Saved data entries:
Content starts
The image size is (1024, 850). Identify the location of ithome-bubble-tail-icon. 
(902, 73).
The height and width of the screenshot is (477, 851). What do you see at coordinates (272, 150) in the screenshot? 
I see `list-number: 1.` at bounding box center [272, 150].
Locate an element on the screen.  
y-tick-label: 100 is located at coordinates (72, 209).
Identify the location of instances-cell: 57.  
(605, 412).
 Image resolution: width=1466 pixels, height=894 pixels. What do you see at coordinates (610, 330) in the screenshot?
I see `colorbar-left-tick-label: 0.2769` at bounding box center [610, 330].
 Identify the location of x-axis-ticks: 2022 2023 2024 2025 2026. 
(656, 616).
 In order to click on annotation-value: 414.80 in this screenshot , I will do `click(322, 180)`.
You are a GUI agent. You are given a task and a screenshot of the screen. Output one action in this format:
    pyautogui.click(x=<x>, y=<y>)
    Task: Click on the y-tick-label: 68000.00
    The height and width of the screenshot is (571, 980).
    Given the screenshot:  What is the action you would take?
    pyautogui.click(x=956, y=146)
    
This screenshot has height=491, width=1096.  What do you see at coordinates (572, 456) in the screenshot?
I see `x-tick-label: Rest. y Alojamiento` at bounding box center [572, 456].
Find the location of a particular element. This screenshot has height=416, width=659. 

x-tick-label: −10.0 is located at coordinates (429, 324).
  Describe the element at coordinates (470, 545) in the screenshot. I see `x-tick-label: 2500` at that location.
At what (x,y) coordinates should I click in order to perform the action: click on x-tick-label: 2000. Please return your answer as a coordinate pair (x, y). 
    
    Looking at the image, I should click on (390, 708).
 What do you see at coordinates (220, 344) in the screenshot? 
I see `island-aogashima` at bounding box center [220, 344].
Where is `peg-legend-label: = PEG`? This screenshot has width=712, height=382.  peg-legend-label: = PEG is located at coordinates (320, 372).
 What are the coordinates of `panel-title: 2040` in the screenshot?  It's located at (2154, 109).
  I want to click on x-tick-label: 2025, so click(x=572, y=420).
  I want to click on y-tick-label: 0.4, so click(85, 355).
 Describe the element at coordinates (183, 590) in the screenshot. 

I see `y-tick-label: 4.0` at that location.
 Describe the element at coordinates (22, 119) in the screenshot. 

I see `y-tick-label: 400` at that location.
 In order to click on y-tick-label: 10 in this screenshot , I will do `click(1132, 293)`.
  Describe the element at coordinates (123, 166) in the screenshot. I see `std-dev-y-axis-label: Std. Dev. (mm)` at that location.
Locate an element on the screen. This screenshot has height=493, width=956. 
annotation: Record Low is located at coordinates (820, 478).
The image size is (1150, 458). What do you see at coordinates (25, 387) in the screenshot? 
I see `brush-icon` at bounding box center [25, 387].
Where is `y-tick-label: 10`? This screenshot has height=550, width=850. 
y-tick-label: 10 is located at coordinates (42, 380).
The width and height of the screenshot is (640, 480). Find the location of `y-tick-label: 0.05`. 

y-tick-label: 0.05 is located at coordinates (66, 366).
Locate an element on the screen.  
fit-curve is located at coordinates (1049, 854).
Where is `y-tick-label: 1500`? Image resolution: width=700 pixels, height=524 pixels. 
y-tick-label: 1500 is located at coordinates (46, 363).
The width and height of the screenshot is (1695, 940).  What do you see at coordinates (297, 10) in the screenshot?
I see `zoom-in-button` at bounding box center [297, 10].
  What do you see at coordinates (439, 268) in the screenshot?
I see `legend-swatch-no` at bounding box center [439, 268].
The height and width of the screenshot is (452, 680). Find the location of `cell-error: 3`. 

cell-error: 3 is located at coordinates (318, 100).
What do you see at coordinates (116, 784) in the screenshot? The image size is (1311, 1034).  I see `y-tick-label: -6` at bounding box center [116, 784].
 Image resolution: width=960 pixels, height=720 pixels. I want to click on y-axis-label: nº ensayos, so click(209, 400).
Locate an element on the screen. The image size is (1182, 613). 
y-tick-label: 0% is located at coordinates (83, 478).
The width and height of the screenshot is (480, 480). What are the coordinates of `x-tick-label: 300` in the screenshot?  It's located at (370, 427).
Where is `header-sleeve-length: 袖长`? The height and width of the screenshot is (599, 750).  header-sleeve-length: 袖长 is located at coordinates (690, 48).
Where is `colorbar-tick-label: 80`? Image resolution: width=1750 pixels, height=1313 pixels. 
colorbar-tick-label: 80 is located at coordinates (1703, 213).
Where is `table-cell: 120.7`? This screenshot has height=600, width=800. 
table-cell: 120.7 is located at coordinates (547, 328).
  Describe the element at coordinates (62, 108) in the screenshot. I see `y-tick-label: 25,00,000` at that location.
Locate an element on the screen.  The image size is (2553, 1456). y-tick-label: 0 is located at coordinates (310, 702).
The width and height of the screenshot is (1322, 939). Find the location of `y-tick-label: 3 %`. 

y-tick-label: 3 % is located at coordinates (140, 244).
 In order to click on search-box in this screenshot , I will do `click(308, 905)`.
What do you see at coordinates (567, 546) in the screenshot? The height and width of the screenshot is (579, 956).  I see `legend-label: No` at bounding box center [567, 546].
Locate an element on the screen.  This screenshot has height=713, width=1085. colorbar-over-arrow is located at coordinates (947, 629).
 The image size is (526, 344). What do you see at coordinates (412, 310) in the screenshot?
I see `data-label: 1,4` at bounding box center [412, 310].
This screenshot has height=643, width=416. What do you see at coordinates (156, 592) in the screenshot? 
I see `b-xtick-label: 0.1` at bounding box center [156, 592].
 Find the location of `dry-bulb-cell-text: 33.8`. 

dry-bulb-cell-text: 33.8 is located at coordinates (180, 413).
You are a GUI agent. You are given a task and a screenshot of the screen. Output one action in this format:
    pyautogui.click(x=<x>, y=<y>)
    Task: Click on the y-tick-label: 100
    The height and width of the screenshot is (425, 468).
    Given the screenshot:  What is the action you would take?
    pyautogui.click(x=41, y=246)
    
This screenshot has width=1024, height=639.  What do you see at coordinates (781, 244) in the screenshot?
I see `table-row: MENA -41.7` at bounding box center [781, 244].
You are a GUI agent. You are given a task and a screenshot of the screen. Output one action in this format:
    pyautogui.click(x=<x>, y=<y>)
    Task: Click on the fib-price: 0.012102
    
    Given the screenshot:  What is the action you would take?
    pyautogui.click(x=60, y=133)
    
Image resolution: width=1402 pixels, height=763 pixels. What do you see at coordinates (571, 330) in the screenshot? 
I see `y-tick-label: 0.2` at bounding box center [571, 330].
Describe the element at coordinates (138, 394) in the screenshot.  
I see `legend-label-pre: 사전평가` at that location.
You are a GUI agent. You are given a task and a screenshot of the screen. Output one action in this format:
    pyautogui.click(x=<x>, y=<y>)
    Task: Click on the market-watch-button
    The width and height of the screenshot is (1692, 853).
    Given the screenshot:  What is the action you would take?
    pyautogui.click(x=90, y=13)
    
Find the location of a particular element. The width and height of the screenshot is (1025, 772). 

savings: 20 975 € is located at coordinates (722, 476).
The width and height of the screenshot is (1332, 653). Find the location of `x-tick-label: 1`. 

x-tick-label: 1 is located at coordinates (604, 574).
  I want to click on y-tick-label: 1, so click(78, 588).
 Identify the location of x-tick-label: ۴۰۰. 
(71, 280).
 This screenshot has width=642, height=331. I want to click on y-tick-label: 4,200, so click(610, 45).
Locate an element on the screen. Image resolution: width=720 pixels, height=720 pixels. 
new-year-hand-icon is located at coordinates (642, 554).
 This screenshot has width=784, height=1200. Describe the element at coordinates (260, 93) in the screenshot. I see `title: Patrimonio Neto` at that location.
Content ends
» TASK INSTRUCTIONS
Rewrite the entries starting at the line containing "At what (x,y)" and ending at the line containing "at (2154, 109).", substituting "image" for every "screenshot" and leaving everything else unchanged.

» ANSWER SPACE
At what (x,y) coordinates should I click in order to perform the action: click on x-tick-label: 2000. Please return your answer as a coordinate pair (x, y). 
    
    Looking at the image, I should click on (390, 708).
 What do you see at coordinates (220, 344) in the image? 
I see `island-aogashima` at bounding box center [220, 344].
Where is `peg-legend-label: = PEG`? This image has width=712, height=382.  peg-legend-label: = PEG is located at coordinates (320, 372).
 What are the coordinates of `panel-title: 2040` in the image?  It's located at (2154, 109).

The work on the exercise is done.